DI Management Home > Cryptography > Breaking XML Encryption

Breaking XML Encryption


This page looks at the attack on XML Encryption in the paper How to break XML encryption [XMLENC-CBC-ATTACK].

In their paper, the authors give a "Toy Example" as a simplified demonstration of how their main attack works. Out of curiousity, we wrote a Python program to implement the attack in the Toy Example. It is surprising how easy it is to attack ciphertexts encrypted in CBC mode if we have an oracle that responds in a certain way to errors.

2020-12-30. In Part 2, we give a Python implementation that carries out a slightly simplified version of the full attack.

The Attack | The Code | The Toy Example | The Real Example | References | Contact us

The Attack

Back in the day (early 2000s) the only encryption algorithms specified in the W3C recommendation XML Encryption Syntax and Processing [XMLENC] were Triple DES and AES both using cipher-block chaining (CBC) confidentiality mode. The paper by Tibor Jager and Juraj Somorovsky demonstrated a very practical attack on XML block encryption when used with CBC mode.

The end result was that the XMLENC recommendation was updated to add the AES-GCM encryption algorithm and to strongly recommend against using block encryption in CBC mode. The GCM mode of encryption includes in-built authentication which protects against the described attack.

How it works

CBC-mode is malleable - flipping a bit in the IV flips the same bit in the first block of plaintext. The attack exploits a subtle correlation between the CBC mode of operation and the character encoding of encrypted text, and the response behaviour of a Web service if an XML message cannot be parsed correctly. The W3C recommended padding for block cipher mode adds to the vulnerability by only using the last byte. The Web service acts as an Oracle when sent related ciphertexts and evaluating its response. The attack relies on having a Web server that will happily respond to unlimited queries.

For full details of the attack, see the paper [XMLENC-CBC-ATTACK]. Note there is a typo in line 5 of Algorithm 1: change O((IV",C(1)))=1 to O((IV",C(1)))=0.

The Code

Here is our code in Python 3 that implements the Toy Example: break-xmlenc.py.

Part 2. And here is our code that carries out the slightly-simplified real attack: break-xmlenc-2.py.

The code uses our CryptoSys PKI Toolkit and Python for CryptoSys PKI. To install, download CryptoSys PKI from CryptoSys PKI download and install the Python module
> pip install cryptosyspki
You can, of course, substitute your own preferred package to carry out the cryptographic operations in the code.
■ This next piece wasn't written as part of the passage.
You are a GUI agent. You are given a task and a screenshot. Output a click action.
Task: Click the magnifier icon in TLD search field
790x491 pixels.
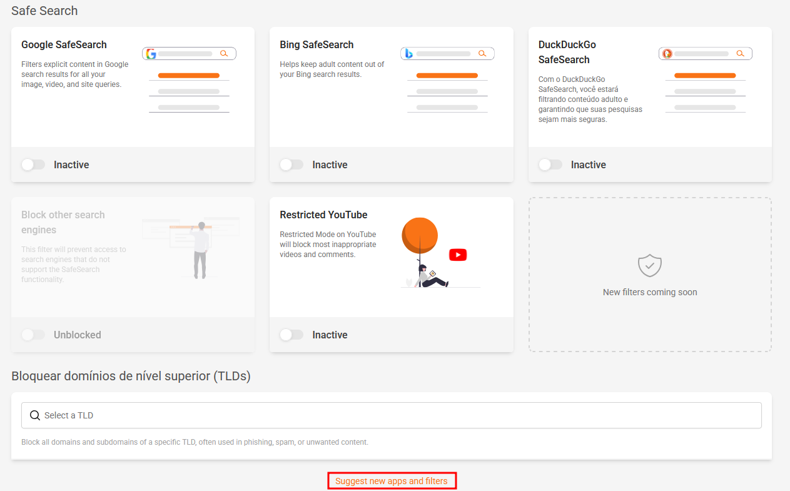[x=35, y=415]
The result should be the same.

The Toy Example

In the example code, we use the ciphertext produced by encrypting the message "Now is the time for all good men to come to the aid of their par" using AES-128 in CBC mode with the key 0x0123456789ABCDEFF0E1D2C3B4A59687 and IV 0xFEDCBA9876543210FEDCBA9876543210. By design, the message has a length which is an exact multiple of the AES block size (16 bytes) and consists only of 7-bit ASCII text. The ciphertext in this example is
C3153108A8DD340C0BCB1DFE8D25D2320EE0E66BD2BB4A313FB75C5638E9E177211FC26A1FF51CE35741B76A77DB6DE27435A4C79E56F29BB12B595404C222F1

The "Toy Example" in part 3 of the paper describes a simplified attack which assumes a certain oracle is available. The real attack is based on the same idea. The oracle accepts an IV' (a specially chosen one, not necessarily the original) and the first 16-byte block of ciphertext, C. It decrypts the block using the given IV' and the known key to produce a 16-byte plaintext m, and replies as follows:

The specially-chosen IV' is chosen so that the result of decrypting the block C using it does not contain a zero byte (the authors call this "well-formed"). If the original IV does this then use it, else keep trying random 16-byte IV' values until you find one.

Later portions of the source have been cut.